• _Source data_
____

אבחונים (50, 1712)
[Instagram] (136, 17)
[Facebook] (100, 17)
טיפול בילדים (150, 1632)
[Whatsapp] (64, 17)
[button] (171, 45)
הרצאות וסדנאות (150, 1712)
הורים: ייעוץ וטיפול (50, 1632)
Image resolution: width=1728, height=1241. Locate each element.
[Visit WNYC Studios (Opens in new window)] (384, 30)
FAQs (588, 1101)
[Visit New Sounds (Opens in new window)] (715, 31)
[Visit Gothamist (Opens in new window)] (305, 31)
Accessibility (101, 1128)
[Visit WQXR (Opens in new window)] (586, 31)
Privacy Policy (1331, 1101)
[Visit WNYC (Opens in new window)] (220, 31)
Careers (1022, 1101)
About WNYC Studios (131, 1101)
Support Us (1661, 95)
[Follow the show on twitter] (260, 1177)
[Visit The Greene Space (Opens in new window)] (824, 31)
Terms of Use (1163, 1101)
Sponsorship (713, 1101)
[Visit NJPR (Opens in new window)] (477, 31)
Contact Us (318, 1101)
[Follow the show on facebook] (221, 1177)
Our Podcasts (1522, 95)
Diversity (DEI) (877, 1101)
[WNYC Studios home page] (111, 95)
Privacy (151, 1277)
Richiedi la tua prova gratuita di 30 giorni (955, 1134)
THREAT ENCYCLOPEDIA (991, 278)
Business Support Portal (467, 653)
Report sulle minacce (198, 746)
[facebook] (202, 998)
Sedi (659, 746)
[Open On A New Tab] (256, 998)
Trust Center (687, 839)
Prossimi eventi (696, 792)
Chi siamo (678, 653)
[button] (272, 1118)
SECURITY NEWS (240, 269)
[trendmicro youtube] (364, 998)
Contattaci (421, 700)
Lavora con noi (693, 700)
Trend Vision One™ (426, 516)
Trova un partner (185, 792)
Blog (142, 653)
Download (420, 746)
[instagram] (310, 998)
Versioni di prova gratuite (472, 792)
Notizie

____

• _Work instructions_
Please copy every line from the entries that includes the word "Opens".

• _Task result_
[Visit WNYC Studios (Opens in new window)] (384, 30)
[Visit New Sounds (Opens in new window)] (715, 31)
[Visit Gothamist (Opens in new window)] (305, 31)
[Visit WQXR (Opens in new window)] (586, 31)
[Visit WNYC (Opens in new window)] (220, 31)
[Visit The Greene Space (Opens in new window)] (824, 31)
[Visit NJPR (Opens in new window)] (477, 31)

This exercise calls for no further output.